**Task**:
Output, exactly and with no pictures, the line that contains "Task: Select model CB-DB9-DB9-F-F-150" and every line that comes after it in the data below, the last one included.

**Provided data**:

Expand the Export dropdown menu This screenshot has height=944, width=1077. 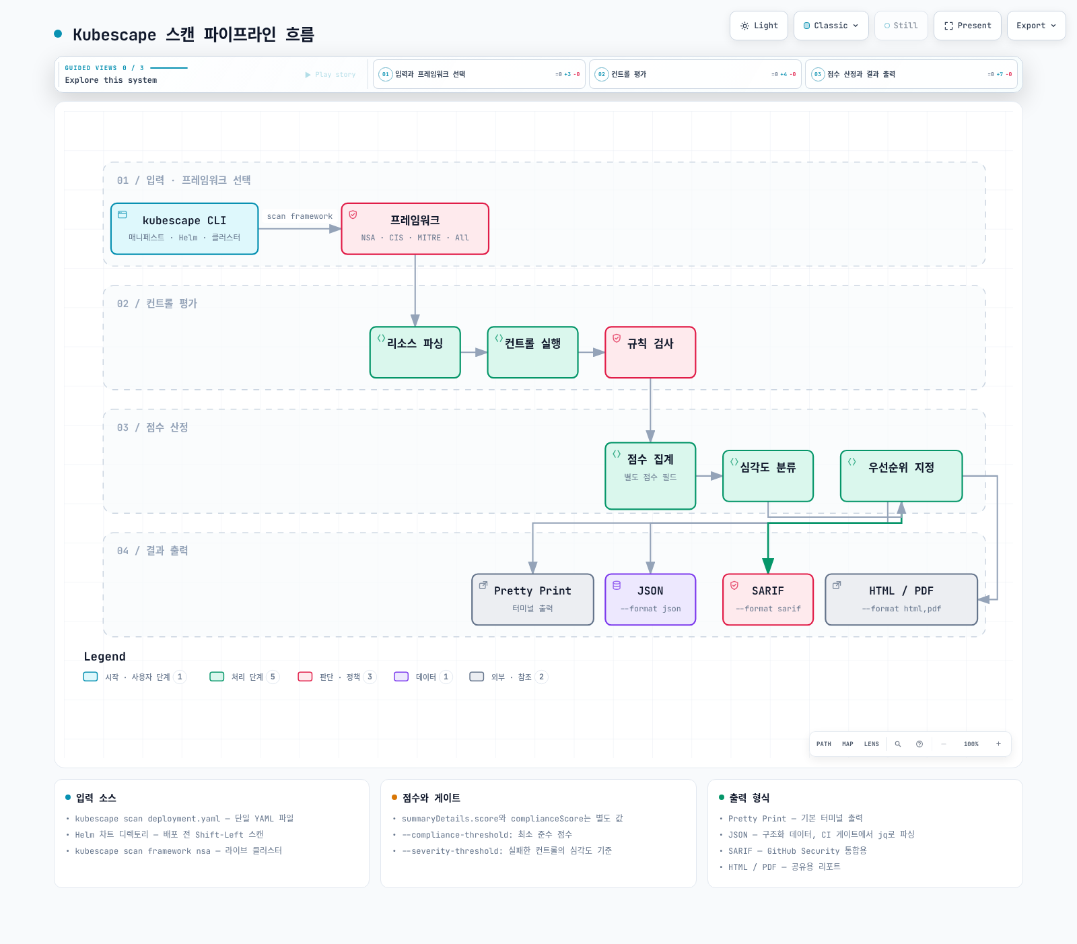click(1036, 26)
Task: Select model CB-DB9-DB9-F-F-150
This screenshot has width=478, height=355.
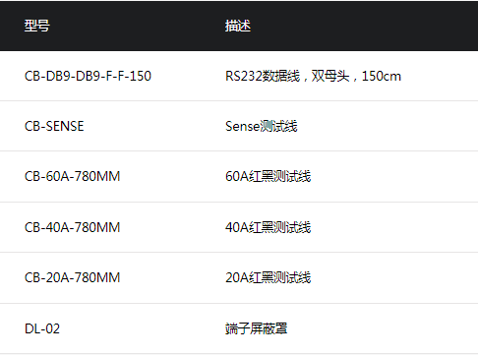Action: [88, 76]
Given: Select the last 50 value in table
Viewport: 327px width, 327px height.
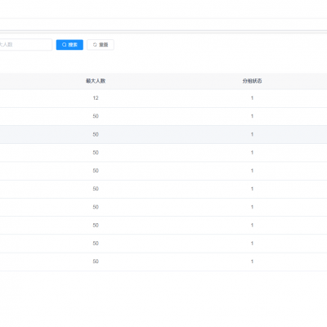Looking at the screenshot, I should (96, 262).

**Response area**:
Task: Select model CB-DB9-DB9-F-F-150
This screenshot has width=478, height=355.
Action: [88, 76]
Given: Select the last 50 value in table
Viewport: 327px width, 327px height.
Looking at the screenshot, I should (96, 262).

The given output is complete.